Checkers is safe at home recovering from her surgery. She has one more appointment next month to have her staples removed, but otherwise she is on the road to healing up
Somewhat; in my personal experiences with egg-binding, I have found it best to provide them with a nesting box, keep a dark sheet over the enclosure and leave them be for about a week to allow them to try and pass the eggs on their own before intervening. Almost every time I have simply given my snakes a chance to pass the eggs on their own, they do so within a couple weeks without any issues.
If they haven’t passed any more eggs after a week, I do attempt to assist them w/ a warm water soak or gentle (but brief) massage. I have also aspirated eggs before with great success, but that is something that should only be done under the guidance of a qualified herpetoloculturist.
When I first began breeding and experienced egg-binding, I tried the “immediately go to the veterinarian” approach that is most often recommended; but honestly, after reflecting on my experiences over the years, I think the stress from the premature vet visit made the situation much worse, and by the time surgery was finally considered as a last resort, it was too late. Lesson learned.
Checkers carried a total of 15 slug eggs, 13 of which she was able to pass on her own over the first 10 days.
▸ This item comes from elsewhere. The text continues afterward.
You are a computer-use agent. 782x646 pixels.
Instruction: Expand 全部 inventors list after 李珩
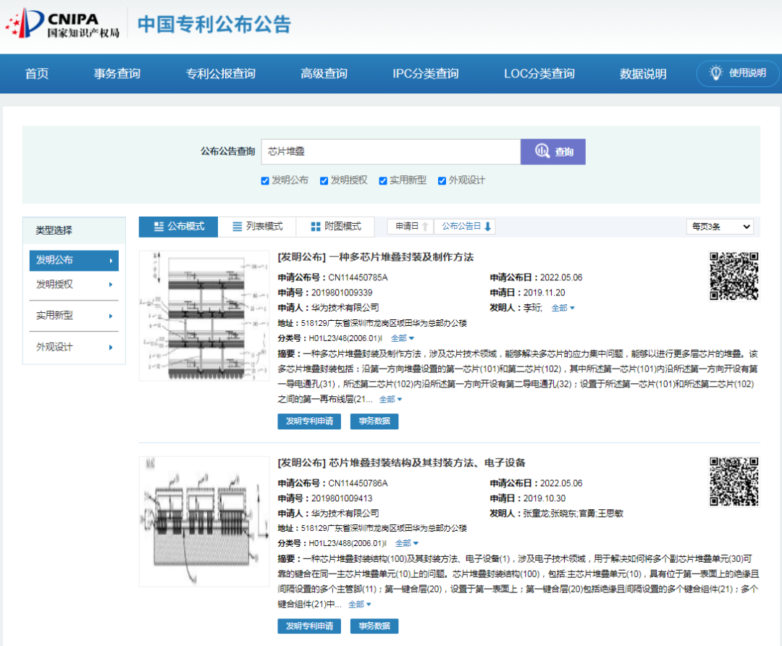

Once she began refusing food and I noticed she was losing more weight and becoming weaker, that’s when I immediately scheduled her for surgery – emphasis on immediately schedueled for surgery. I didn’t waste any time with a separate visit for X-rays, calcium injections, oxytocin shots, etc… don’t wait. IMO, if a snake has not been able to pass the rest of their eggs after a couple weeks and they are refusing to eat and losing weight, opt for surgery because their time at that point is very limited.
All of that said, the “correct” action to take in cases like this is very circumstantial. I only speak on behalf of my own personal knowledge and experience and I am sure others would approach such matters differently. In the end, knowing your animals is key in finding an appropriate solution that gives you the greatest chance at saving them.